Critical vulnerabilities left government systems, sensitive data open to cyberattacks during war

Critical cyber vulnerabilities left Israeli government systems and sensitive data exposed to attacks for an extended period, even during wartime, according to a State Comptroller report. The government continued using a remote-work platform with known flaws for 10 months after the National Cyber Directorate ordered its shutdown.
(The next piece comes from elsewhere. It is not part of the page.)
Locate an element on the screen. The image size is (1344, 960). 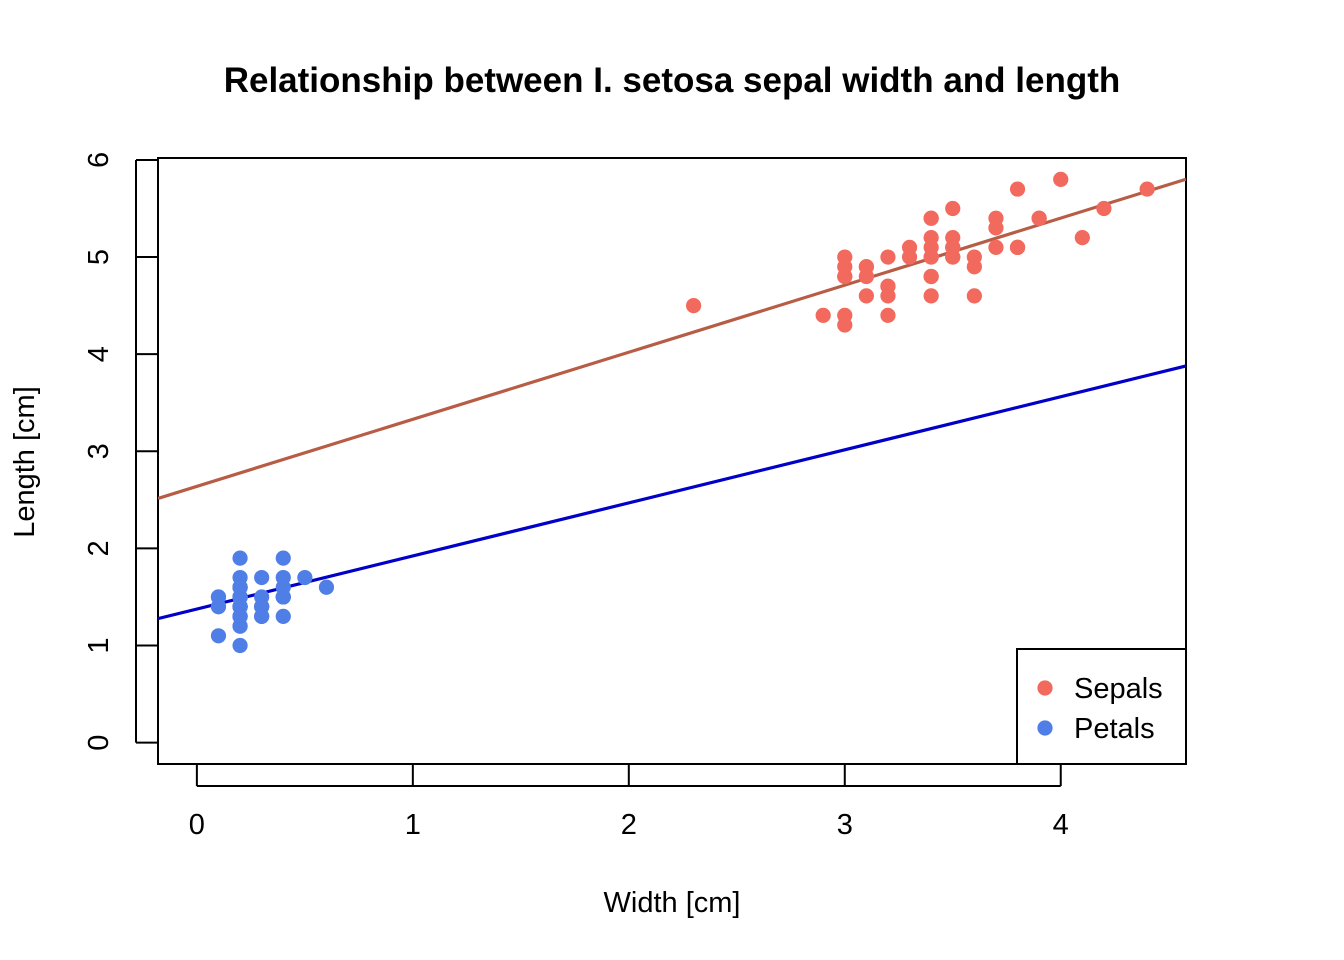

State Comptroller Matanyahu Englman highlighted significant deficiencies, stating the government must be well-prepared for cyberattacks, especially given threats from Iran. The reports found emergency bodies were not adequately prepared, and the risk of cyberattack exposure had not been sufficiently examined. While the National Cyber Directorate issued cyber-readiness instructions after October 7, they were not universally passed on to emergency bodies.

“

In light of the threats from Iran, the government must be well prepared for cyberattacks. The reports found significant deficiencies; they must be corrected immediately.

One of the most serious findings concerned the remote work platform. Despite the National Cyber Directorate's instruction to cease its use, the National Digital Agency and 65% of government ministries continued employing it for 10 months, with usage only stopping in January 2025. The Fire and Rescue Authority lacked a business continuity plan for remote work, had not conducted required emergency exercises, and had not performed penetration tests until the audit. Similarly, the police had no technological business continuity plan, hadn't held emergency exercises, and conducted a penetration test of its remote-work system only in early 2025, years after the previous one.

The Foreign Ministry, identified as a major cyber target, also exhibited longstanding gaps. During the Gaza war, information-security incidents at Israeli missions abroad surged by approximately 500%, with hundreds of incidents in 2023, including an attempted embassy employee email breach. Englman described a continuing technological gap and an organizational culture incompatible with the defined threat level for the ministry, whose cyber and information-security policy had not been updated since 2018.

“

The picture emerging from the audit of the Foreign Ministry shows a continuing technological gap in the ministry’s computer systems that has lasted for many years, and an organizational culture that is not compatible with the reference threat defined for the Foreign Ministry.